February was a busy month for Kernl that focused on fixing some long-standing bugs, infrastructure upgrades, and a few behavior changes. Let’s dive in!
Bugs, Performance, and Infrastructure
- RoboSwarm & Kernl Load Testing Upgrades – RoboSwarm and Kernl WordPress load testing have been updated to use the latest version of Locust, Python, and Ubuntu when generating load.
- (Bug) Analytics Insertion Error – A very small fraction of Kernl Analytics entries were not inserting into the database correctly. This was due to some drift between the schema and query.

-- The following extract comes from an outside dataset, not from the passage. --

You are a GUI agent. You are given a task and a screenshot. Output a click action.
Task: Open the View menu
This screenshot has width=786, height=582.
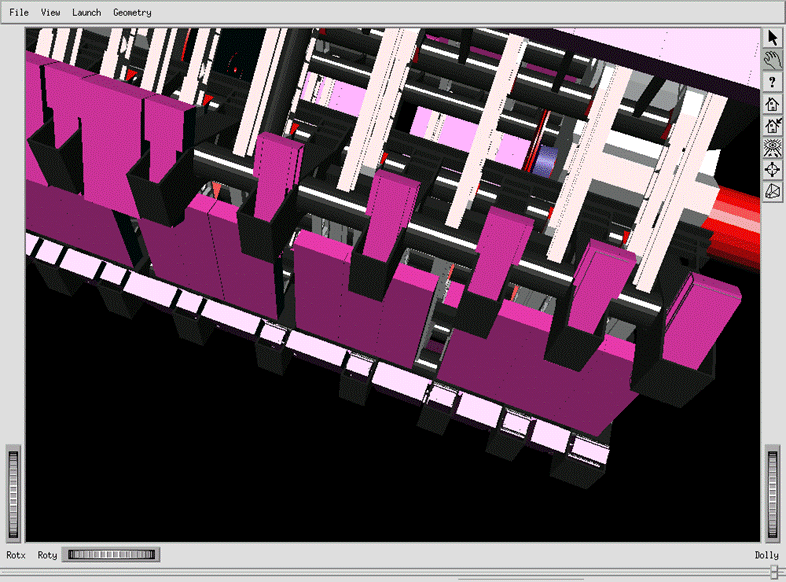[50, 13]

- Markdown builder upgrades – Kernl used a library called
Turndown
to convert HTML into Markdown. The library had been renamed a few years ago and it somehow escaped by knowledge. Subsequently we went from version 3 ofTurndown
to version 7.x ofto-markdown
. This increased performance and patched a slow memory leak. - Analytics batch insert performance– When updates flow through Kernl they are collected in our analytics service. This means that our PostgreSQL server sees anywhere between 50-250 inserts per second as individual queries. Inserts are now batched by 1000 which has reduced load on the database server by ~20%.
- (Bug) License page fails to load in edge case – If you deleted your plugin/theme, but still had a license attached to it then the license page may fail to load. That edge case has been resolved.
- MD5 package – The md5 library available on NPM has been replaced with the built-in crypto library from Node 14.x
- License Management behavior – You can now use multiple license management solutions. If any of them are valid then your update is allowed to proceed.
- RoboSwarm Infrastructure – The RoboSwarm application server has been increased to 2GB of RAM. This server powers https://roboswarm.dev as well as the Kernl Load Testing experience.
That’s it for this month!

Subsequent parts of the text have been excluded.